* **RECORDS SUPPLIED**
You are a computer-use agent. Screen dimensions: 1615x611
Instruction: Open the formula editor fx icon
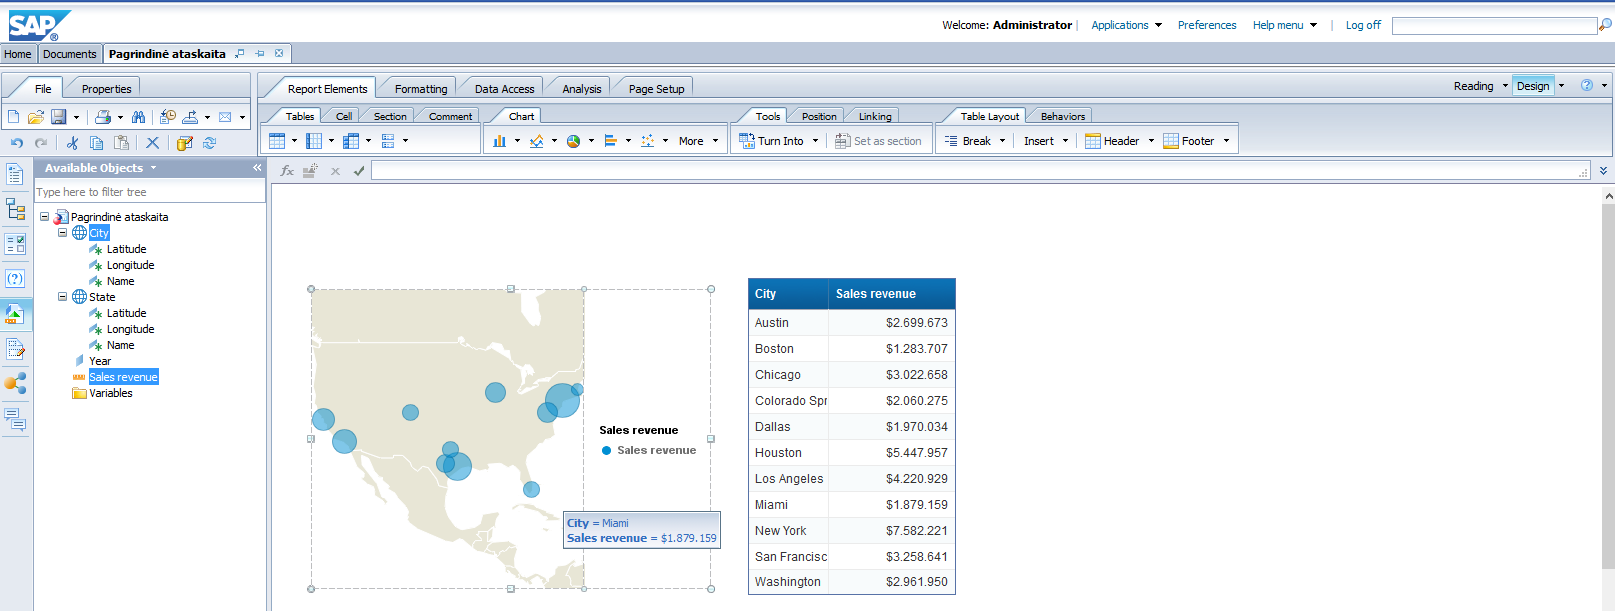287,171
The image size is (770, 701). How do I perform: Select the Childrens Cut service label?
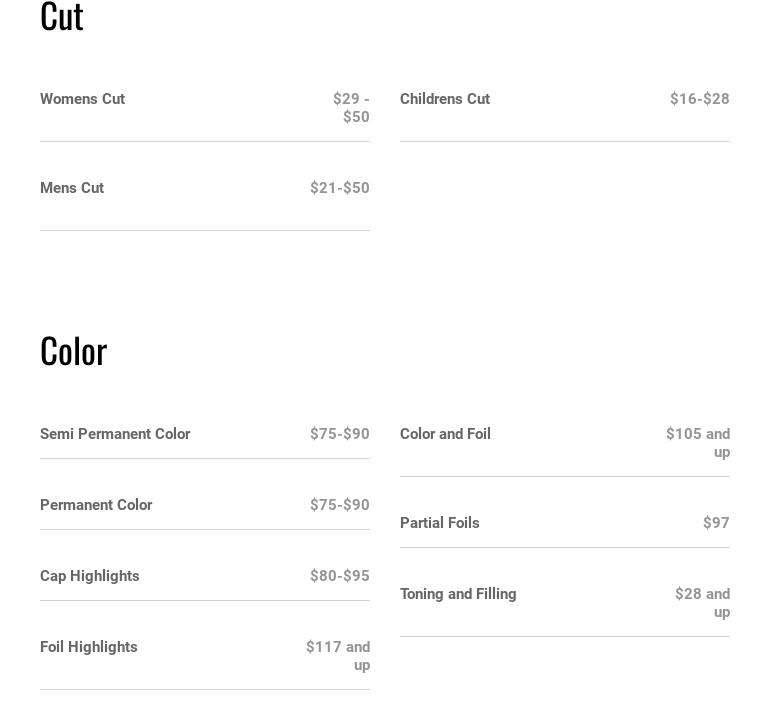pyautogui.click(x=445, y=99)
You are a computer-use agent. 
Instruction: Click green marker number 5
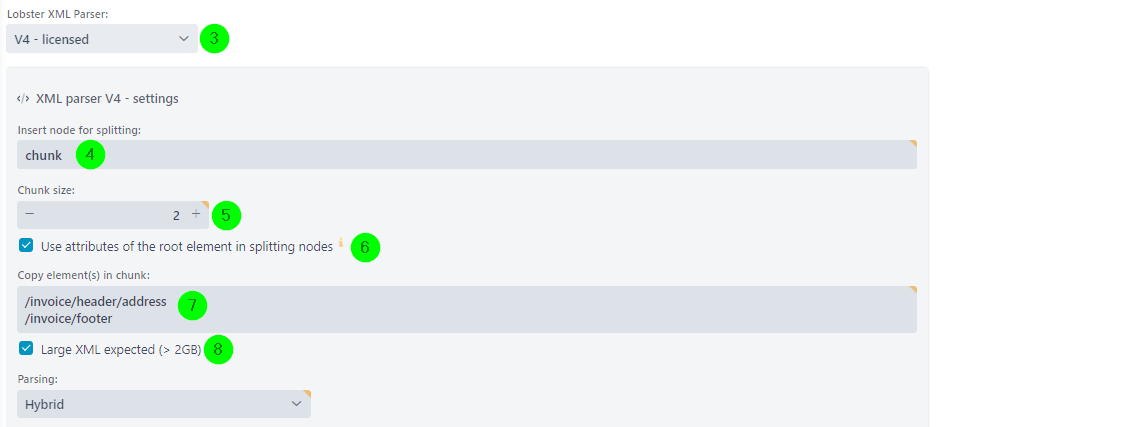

--

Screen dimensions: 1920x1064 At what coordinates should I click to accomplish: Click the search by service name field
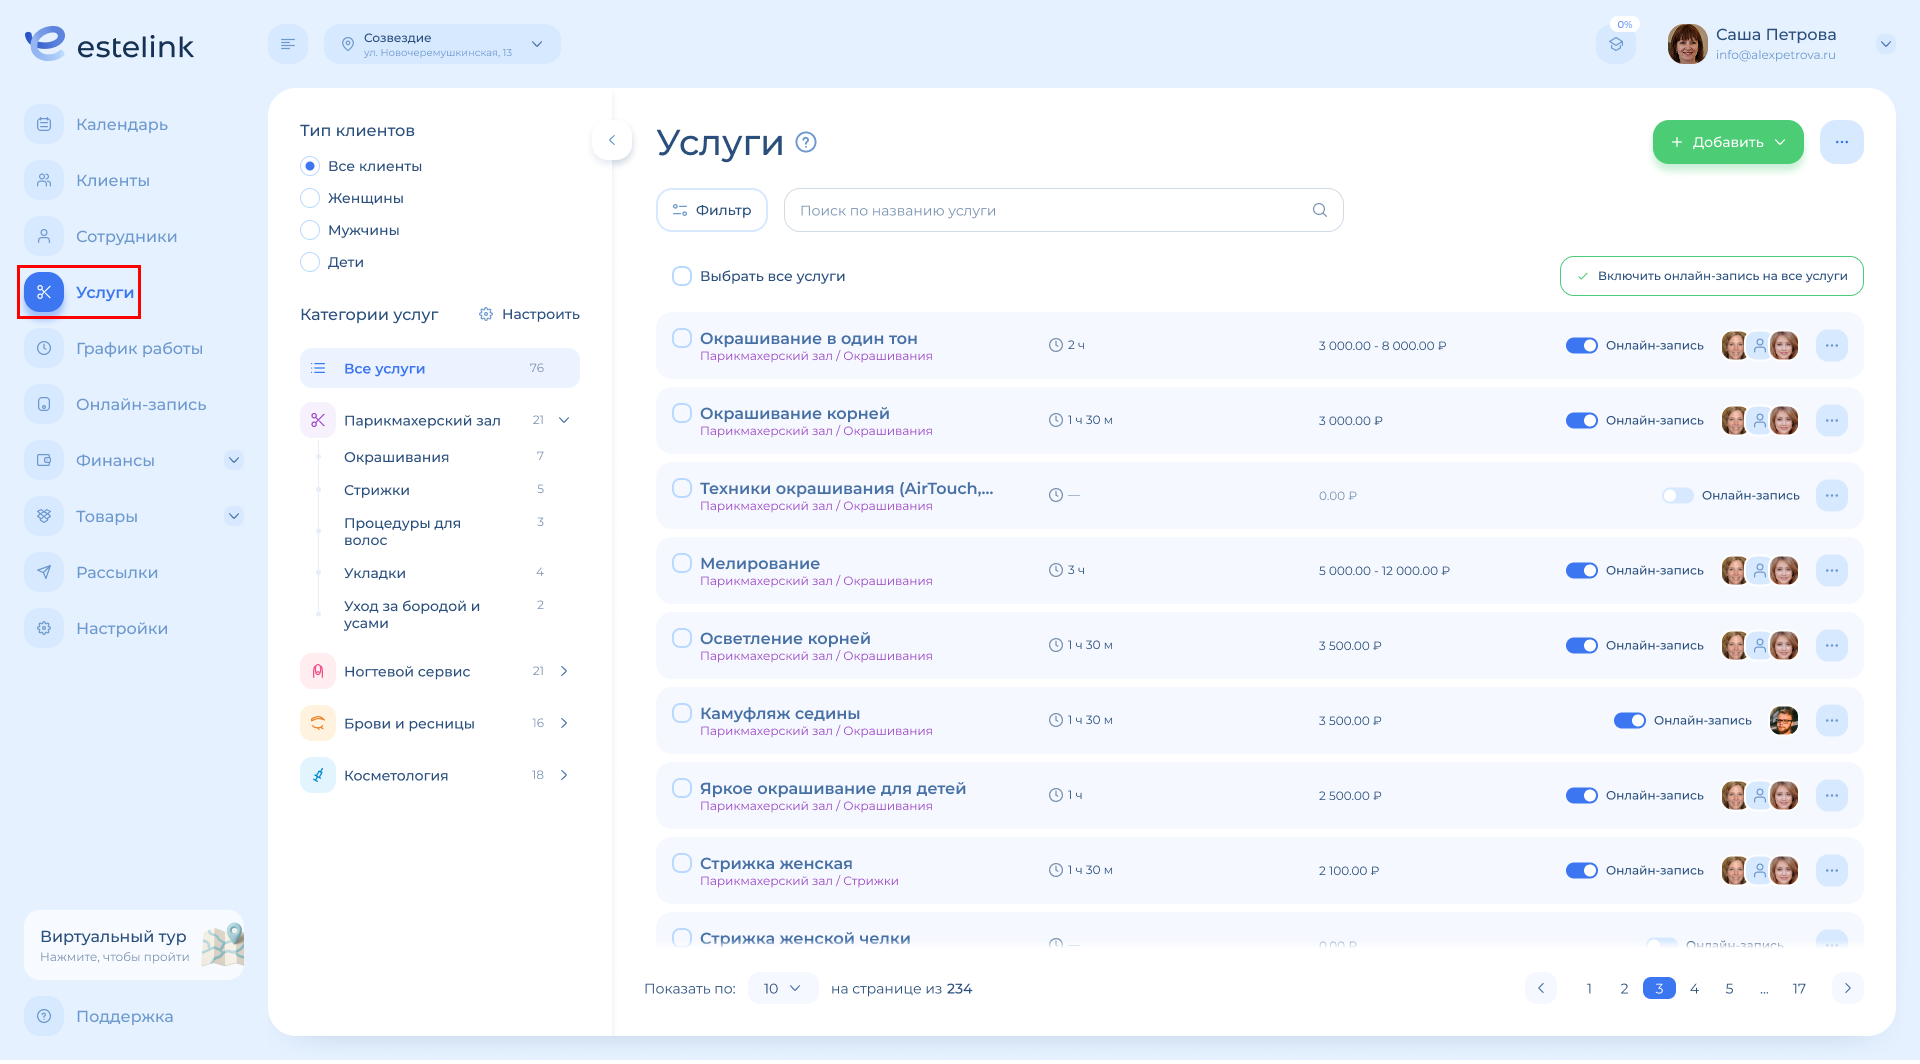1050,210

...

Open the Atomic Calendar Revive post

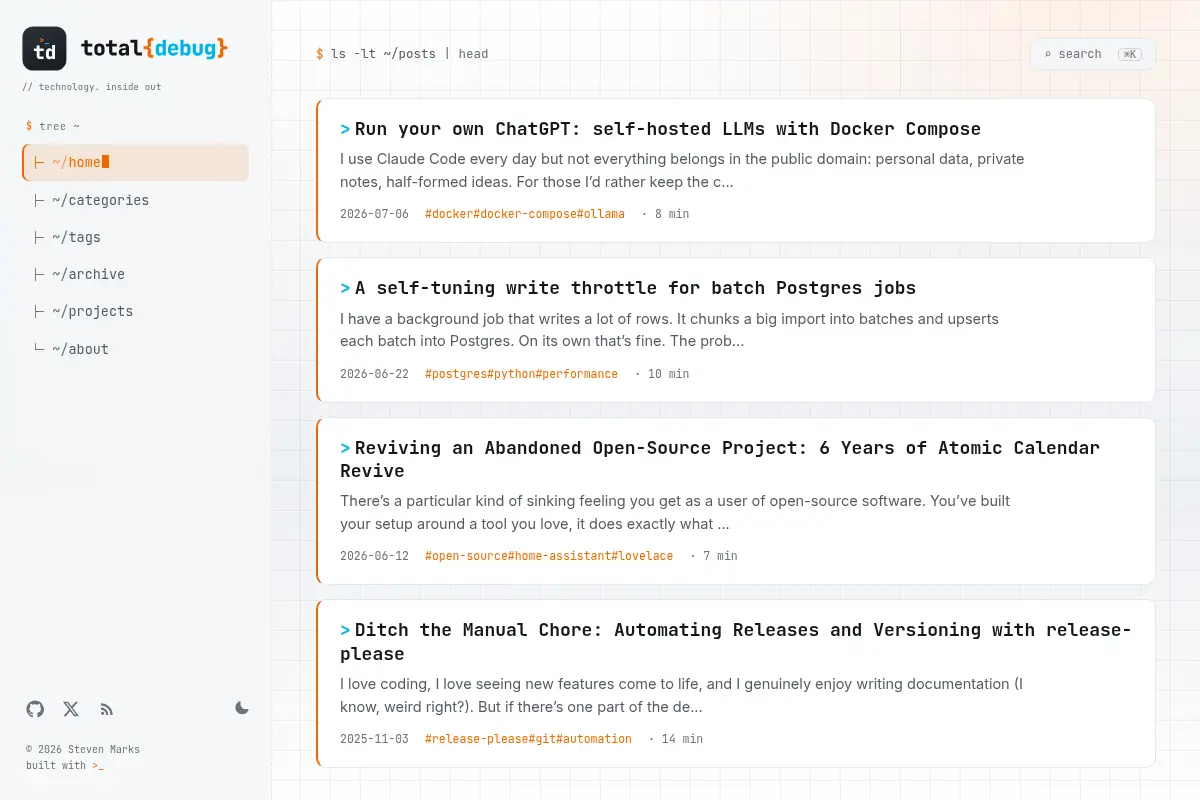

* **DIRECTIONS**
Using the records above, list each line that includes "agent".

* **RESPONSE BOX**
You are a computer-use agent. Screen dimensions: 1615x611
You are a computer-use agent. 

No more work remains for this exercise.